**What is being asked**
Run through the records and, wherever a line holds the word "each", return that line.

Stored data entries:
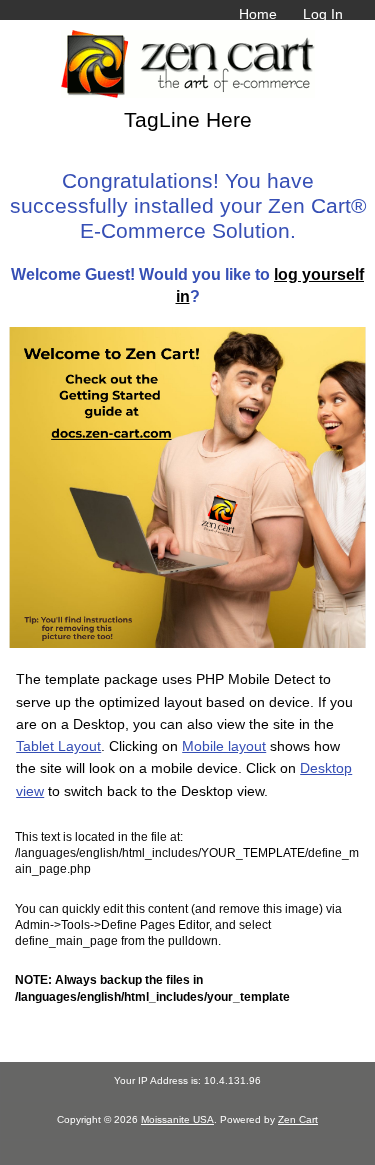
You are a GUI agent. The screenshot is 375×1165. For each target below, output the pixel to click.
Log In (323, 14)
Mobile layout (224, 746)
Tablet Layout (58, 746)
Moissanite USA (177, 1119)
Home (258, 14)
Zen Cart (298, 1119)
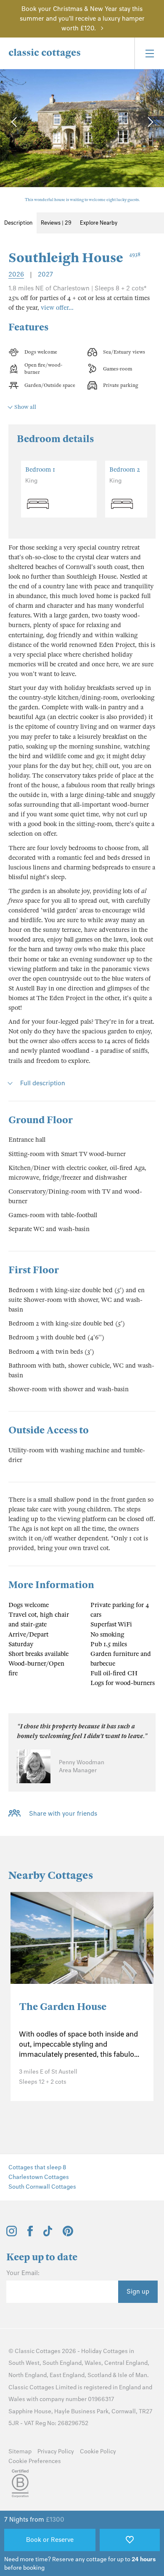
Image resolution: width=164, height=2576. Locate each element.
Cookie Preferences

**Answer below**
You are a GUI agent. The screenshot is 375×1165. For each target below, output the pixel to click.
Image resolution: width=164, height=2576. Locate each element.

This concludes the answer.